■ **EXTRACTED DATA**:

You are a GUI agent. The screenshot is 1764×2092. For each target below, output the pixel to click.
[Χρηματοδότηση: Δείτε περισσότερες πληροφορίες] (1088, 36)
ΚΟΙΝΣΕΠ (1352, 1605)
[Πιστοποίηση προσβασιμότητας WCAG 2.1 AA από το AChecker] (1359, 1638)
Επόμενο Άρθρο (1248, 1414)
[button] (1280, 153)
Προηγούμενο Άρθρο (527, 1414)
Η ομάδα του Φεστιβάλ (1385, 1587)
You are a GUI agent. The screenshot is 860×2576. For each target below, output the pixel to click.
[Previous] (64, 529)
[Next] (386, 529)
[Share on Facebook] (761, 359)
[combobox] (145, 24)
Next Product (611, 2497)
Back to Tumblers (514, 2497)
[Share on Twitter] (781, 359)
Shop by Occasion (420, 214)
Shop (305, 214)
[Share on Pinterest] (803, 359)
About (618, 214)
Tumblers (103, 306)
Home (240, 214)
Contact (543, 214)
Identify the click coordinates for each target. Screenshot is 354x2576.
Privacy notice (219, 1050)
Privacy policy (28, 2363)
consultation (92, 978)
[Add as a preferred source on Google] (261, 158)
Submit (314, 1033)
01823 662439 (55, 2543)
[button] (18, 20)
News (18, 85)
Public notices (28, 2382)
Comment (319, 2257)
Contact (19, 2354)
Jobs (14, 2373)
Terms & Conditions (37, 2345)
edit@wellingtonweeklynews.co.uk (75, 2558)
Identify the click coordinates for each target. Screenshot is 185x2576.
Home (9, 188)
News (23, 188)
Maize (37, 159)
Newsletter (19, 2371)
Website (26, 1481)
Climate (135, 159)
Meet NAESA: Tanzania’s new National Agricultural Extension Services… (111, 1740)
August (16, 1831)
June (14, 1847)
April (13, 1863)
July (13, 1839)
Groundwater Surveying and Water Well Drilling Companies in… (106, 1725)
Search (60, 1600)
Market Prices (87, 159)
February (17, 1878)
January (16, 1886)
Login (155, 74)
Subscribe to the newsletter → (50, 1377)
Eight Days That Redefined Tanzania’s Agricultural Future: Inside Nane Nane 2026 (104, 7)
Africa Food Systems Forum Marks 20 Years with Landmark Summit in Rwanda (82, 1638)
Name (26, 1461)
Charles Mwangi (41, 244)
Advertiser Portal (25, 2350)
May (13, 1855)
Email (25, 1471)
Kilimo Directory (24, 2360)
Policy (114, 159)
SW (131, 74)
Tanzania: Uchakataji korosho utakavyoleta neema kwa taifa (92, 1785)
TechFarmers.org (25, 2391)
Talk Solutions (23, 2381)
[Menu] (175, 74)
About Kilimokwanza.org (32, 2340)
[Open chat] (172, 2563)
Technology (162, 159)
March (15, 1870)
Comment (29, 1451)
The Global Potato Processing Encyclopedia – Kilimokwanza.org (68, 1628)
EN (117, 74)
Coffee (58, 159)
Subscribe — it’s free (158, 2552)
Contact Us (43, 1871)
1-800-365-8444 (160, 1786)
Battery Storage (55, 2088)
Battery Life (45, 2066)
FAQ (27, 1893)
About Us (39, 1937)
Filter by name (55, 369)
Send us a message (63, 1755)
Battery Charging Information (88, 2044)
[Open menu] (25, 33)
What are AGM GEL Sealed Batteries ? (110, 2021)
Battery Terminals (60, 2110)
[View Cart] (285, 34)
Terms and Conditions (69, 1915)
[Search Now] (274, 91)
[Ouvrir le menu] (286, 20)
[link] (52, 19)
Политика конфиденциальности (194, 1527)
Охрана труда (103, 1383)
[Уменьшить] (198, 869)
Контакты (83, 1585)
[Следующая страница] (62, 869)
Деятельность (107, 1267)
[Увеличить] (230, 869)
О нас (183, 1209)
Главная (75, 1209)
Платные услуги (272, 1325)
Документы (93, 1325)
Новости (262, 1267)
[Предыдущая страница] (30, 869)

■ **EXERCISE REQUIREMENTS**: Please write out every record shown above exactly as it reads.

■ **TASK RESULT**:
You are a GUI agent. The screenshot is 1764×2092. For each target below, output the pixel to click.
[Χρηματοδότηση: Δείτε περισσότερες πληροφορίες] (1088, 36)
ΚΟΙΝΣΕΠ (1352, 1605)
[Πιστοποίηση προσβασιμότητας WCAG 2.1 AA από το AChecker] (1359, 1638)
Επόμενο Άρθρο (1248, 1414)
[button] (1280, 153)
Προηγούμενο Άρθρο (527, 1414)
Η ομάδα του Φεστιβάλ (1385, 1587)
You are a GUI agent. The screenshot is 860×2576. For each target below, output the pixel to click.
[Previous] (64, 529)
[Next] (386, 529)
[Share on Facebook] (761, 359)
[combobox] (145, 24)
Next Product (611, 2497)
Back to Tumblers (514, 2497)
[Share on Twitter] (781, 359)
Shop by Occasion (420, 214)
Shop (305, 214)
[Share on Pinterest] (803, 359)
About (618, 214)
Tumblers (103, 306)
Home (240, 214)
Contact (543, 214)
Identify the click coordinates for each target. Screenshot is 354x2576.
Privacy notice (219, 1050)
Privacy policy (28, 2363)
consultation (92, 978)
[Add as a preferred source on Google] (261, 158)
Submit (314, 1033)
01823 662439 (55, 2543)
[button] (18, 20)
News (18, 85)
Public notices (28, 2382)
Comment (319, 2257)
Contact (19, 2354)
Jobs (14, 2373)
Terms & Conditions (37, 2345)
edit@wellingtonweeklynews.co.uk (75, 2558)
Identify the click coordinates for each target. Screenshot is 185x2576.
Home (9, 188)
News (23, 188)
Maize (37, 159)
Newsletter (19, 2371)
Website (26, 1481)
Climate (135, 159)
Meet NAESA: Tanzania’s new National Agricultural Extension Services… (111, 1740)
August (16, 1831)
June (14, 1847)
April (13, 1863)
July (13, 1839)
Groundwater Surveying and Water Well Drilling Companies in… (106, 1725)
Search (60, 1600)
Market Prices (87, 159)
February (17, 1878)
January (16, 1886)
Login (155, 74)
Subscribe to the newsletter → (50, 1377)
Eight Days That Redefined Tanzania’s Agricultural Future: Inside Nane Nane 2026 (104, 7)
Africa Food Systems Forum Marks 20 Years with Landmark Summit in Rwanda (82, 1638)
Name (26, 1461)
Charles Mwangi (41, 244)
Advertiser Portal (25, 2350)
May (13, 1855)
Email (25, 1471)
Kilimo Directory (24, 2360)
Policy (114, 159)
SW (131, 74)
Tanzania: Uchakataji korosho utakavyoleta neema kwa taifa (92, 1785)
TechFarmers.org (25, 2391)
Talk Solutions (23, 2381)
[Menu] (175, 74)
About Kilimokwanza.org (32, 2340)
[Open chat] (172, 2563)
Technology (162, 159)
March (15, 1870)
Comment (29, 1451)
The Global Potato Processing Encyclopedia – Kilimokwanza.org (68, 1628)
EN (117, 74)
Coffee (58, 159)
Subscribe — it’s free (158, 2552)
Contact Us (43, 1871)
1-800-365-8444 (160, 1786)
Battery Storage (55, 2088)
Battery Life (45, 2066)
FAQ (27, 1893)
About Us (39, 1937)
Filter by name (55, 369)
Send us a message (63, 1755)
Battery Charging Information (88, 2044)
[Open menu] (25, 33)
What are AGM GEL Sealed Batteries ? (110, 2021)
Battery Terminals (60, 2110)
[View Cart] (285, 34)
Terms and Conditions (69, 1915)
[Search Now] (274, 91)
[Ouvrir le menu] (286, 20)
[link] (52, 19)
Политика конфиденциальности (194, 1527)
Охрана труда (103, 1383)
[Уменьшить] (198, 869)
Контакты (83, 1585)
[Следующая страница] (62, 869)
Деятельность (107, 1267)
[Увеличить] (230, 869)
О нас (183, 1209)
Главная (75, 1209)
Платные услуги (272, 1325)
Документы (93, 1325)
Новости (262, 1267)
[Предыдущая страница] (30, 869)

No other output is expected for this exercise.